AIM: Render every line of text in the rows below as a JSON list of strings, one string per line, omitting blank lines and leaving out the pictures.

* * *

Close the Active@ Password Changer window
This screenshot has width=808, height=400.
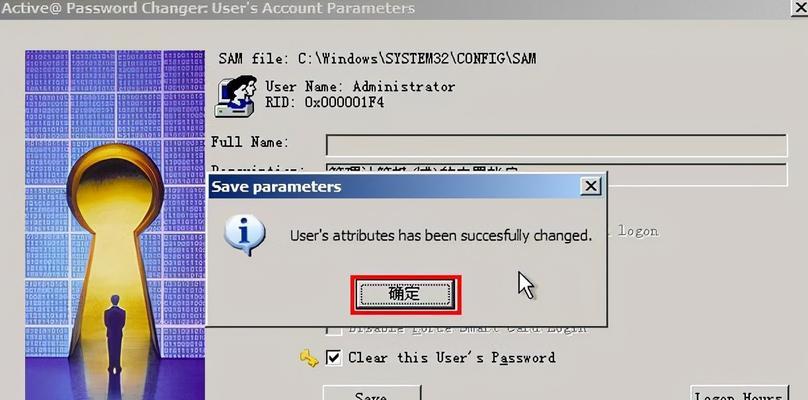tap(799, 8)
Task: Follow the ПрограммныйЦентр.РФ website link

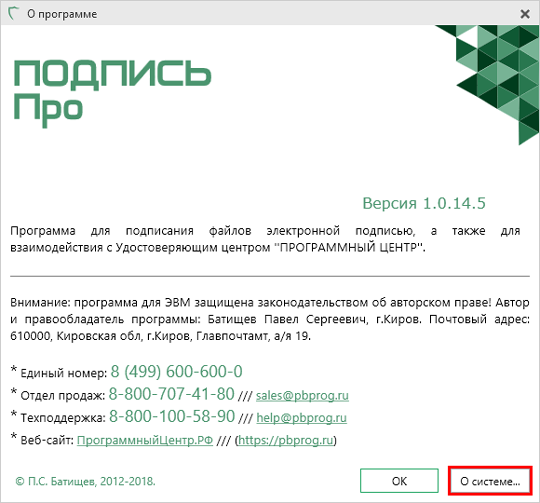Action: (145, 440)
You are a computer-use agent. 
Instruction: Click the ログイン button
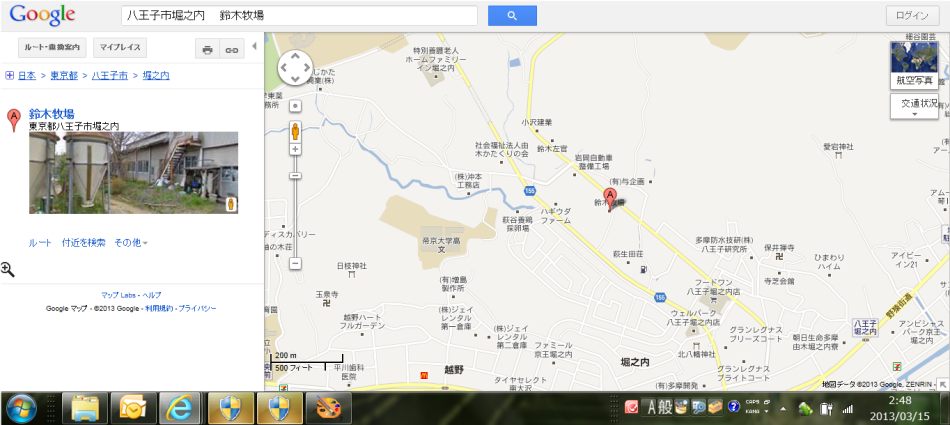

* * *

COMPLETE ANSWER:
[
  "Close the Active@ Password Changer window",
  "This screenshot has width=808, height=400.",
  "tap(799, 8)",
  "Task: Follow the ПрограммныйЦентр.РФ website link",
  "Action: (145, 440)",
  "You are a computer-use agent. ",
  "Instruction: Click the ログイン button"
]